Setelah menemui jalur utama, perjalanan kembali mulus karena jalan yang sudah diaspal, walaupun ada beberapa lubang kecil. Melewati hutan Bipolo, pepohonan terlihat dikiri kanan jalan. Saya dapat melihat sarang-sarang lebah dengan ukuran cukup besar dan siap dipanen yang bergelantungan di beberapa pohon besar dan keliatan tua. Bunyi hewan hutan yang jarang saya dengar di kota Kupang sayup terdengar. Udara yang segar dan sejuk menemani perjalanan kami menuju Sulamu melewati hutan ini. Memasuki Pariti, terlihat deretan pohon mangga di beberapa rumah penduduk dengan buah yang cukup banyak siap untuk dipanen. Kami temukan baskom-baskom berisi mangga yang sengaja diletakkan di pinggir jalan yang kami lewati agar ada yang tertarik dan membeli.
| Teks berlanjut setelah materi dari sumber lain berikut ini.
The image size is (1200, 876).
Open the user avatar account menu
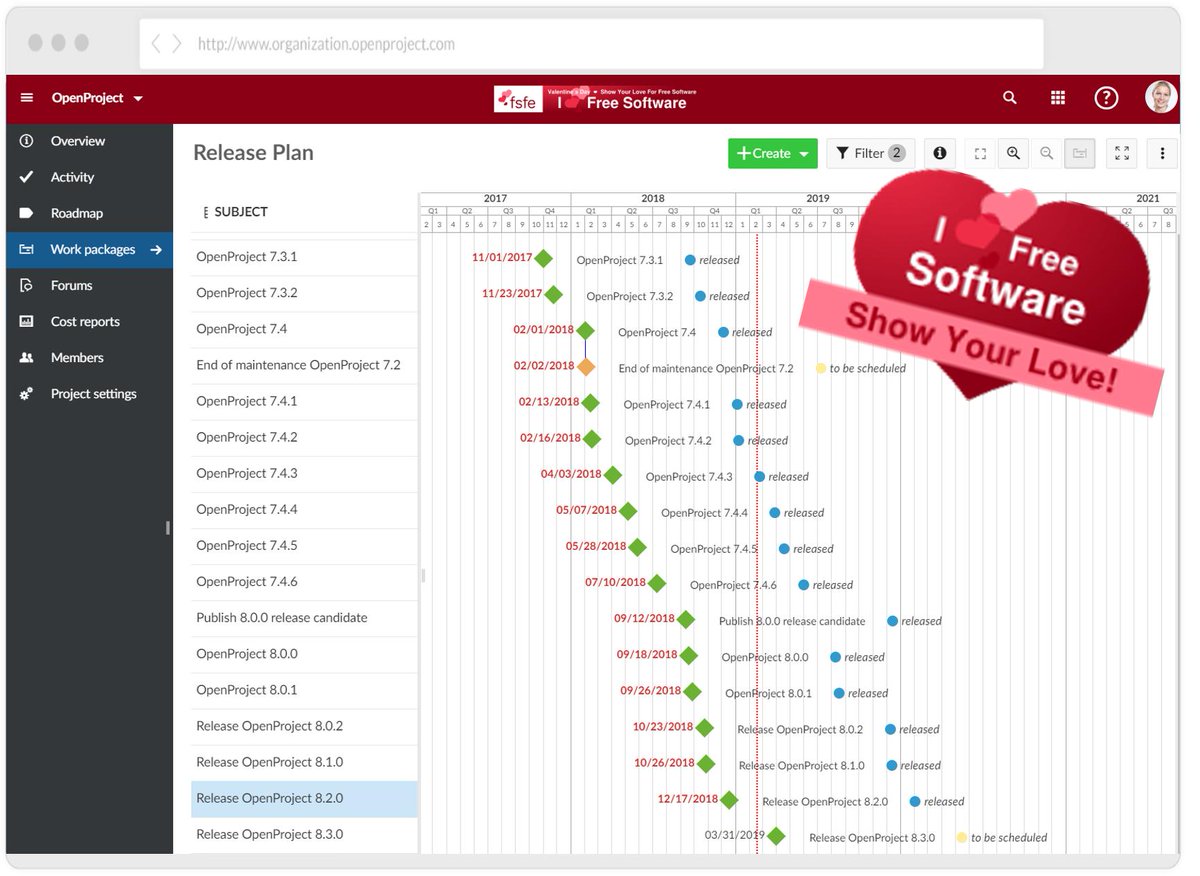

Setengah perjalanan dari PAriti kami mulai memasuki jalanan aspal yang sudah rusak, dan ada beberapa drum aspal dan tumpukan batu untuk perbaikan jalan. Sukurlah jika pemerintah kabupaten Kupang mulai memperhatikan untuk memperbaiki infrastruktur terutama jalan raya untuk menuju wilayah-wilayah kecamatan di kabupaten Kupang yang wilayahnya cukup luas dan tekstur tanah yang berbukit-bukit.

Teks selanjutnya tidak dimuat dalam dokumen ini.